The widely held belief of the echo chamber has been bothering me for a while now. I don’t question the phenomenon itself. It’s happened often enough; I totally agree this is a thing. What bugs me though is the idea that the root cause is members of a group agreeing too much.
Agreement is good wtf. Consensus should be a welcome occasional checkpoint. How are you even supposed to build healthy communities if you don’t share some common ground, like say equality for all. Sealioning is not a vaccine against radicalization. If anything the constant bickering from contrarians has the opposite effect.
Diversity may be a better sign of healthy community. Diversity of age, origins, gender, whatever. I don’t believe such a community turns into a radicalization timebomb for being like-minded. We need shared values to build upon, lest loneliness swallows us all.

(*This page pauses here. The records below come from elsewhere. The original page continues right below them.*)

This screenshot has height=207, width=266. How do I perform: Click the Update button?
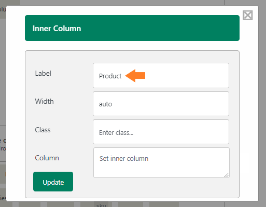(x=53, y=182)
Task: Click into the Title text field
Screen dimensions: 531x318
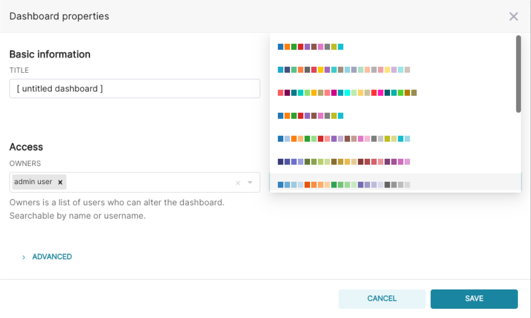Action: pos(135,89)
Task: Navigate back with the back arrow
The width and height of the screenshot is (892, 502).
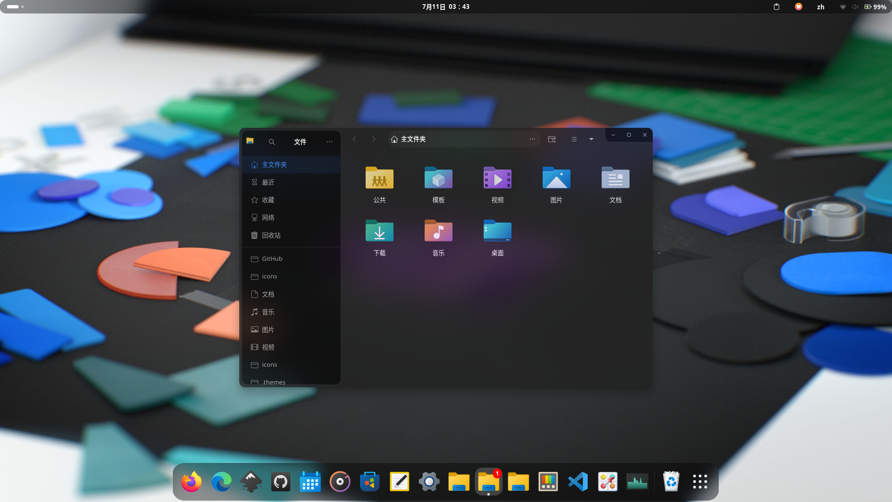Action: [354, 139]
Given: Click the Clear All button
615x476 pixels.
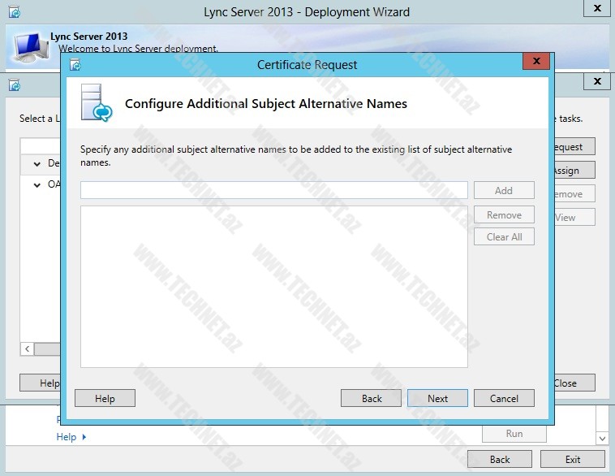Looking at the screenshot, I should 504,237.
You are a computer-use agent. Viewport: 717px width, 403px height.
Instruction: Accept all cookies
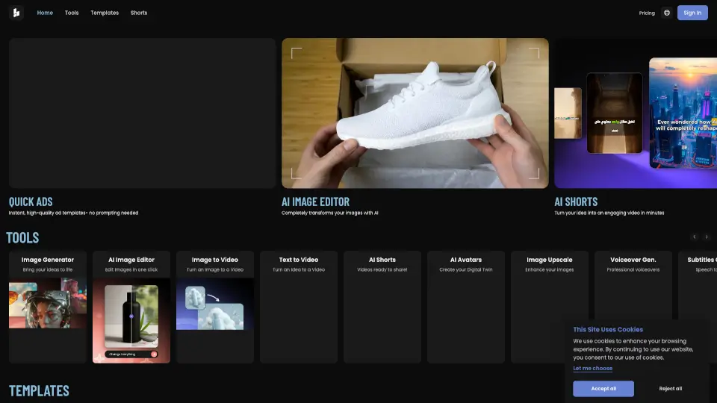tap(603, 389)
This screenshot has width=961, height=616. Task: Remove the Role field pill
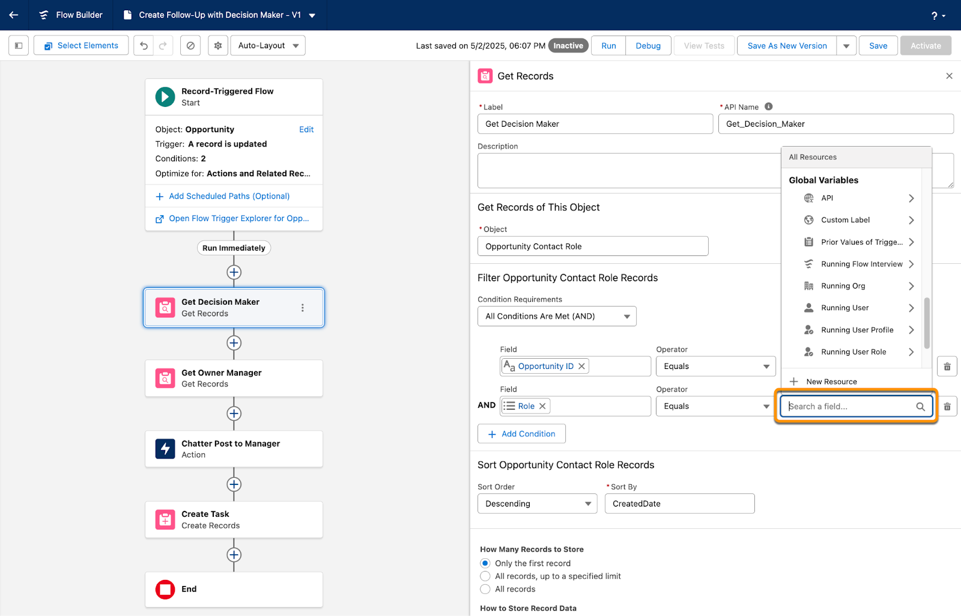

Nevertheless I feel that obsessing over the homogeneous aspect of an echo chamber is mistaking the symptoms for the essence. My intuition is that the danger is in the discourse itself and to a certain extent in the platform used. I can’t say I’ve made up my mind on the specifics though.
What do you think? It’s OK if you disagree lol 🤪
I just think you have this wrong. The root issue isn’t the group agreeing too much, and I don’t really think the collective opinion is that it is. The root issue is the belief that your constructed space of similiar world views is representative of truth, rather than bias.
People assume, since everyone in their systematically built social media space agrees, that their opinion or action is widespread and therefore acceptable. When someone is told their views are damaging, unrealistic and/or represent a tiny minority, it is easy for their ego to refute this interally: “everyone online agrees.” The pre-cherry picked answers in the echo chamber then feeds into the fallacy of majority, the ego feels justified in rejecting the statements contrary to their opinion and world view, and no discussion is had. The conversation immediately stops (even if the talking continues) and no benefit is drawn from engaging with each others world views.
I’m not much of a relativist to be honest. In fact I feel your statement about the root cause of echo chambers is broad to the point of swallowing itself. It’s important to differentiate opinion from fact (I’m not expecting everyone to agree with me about black licorice being delicious, or about every public policy) but I disagree that all worldviews are mostly bias. If you really think it’s all bias, how can you even state that as fact? Do you really have that much distance with your own worldview?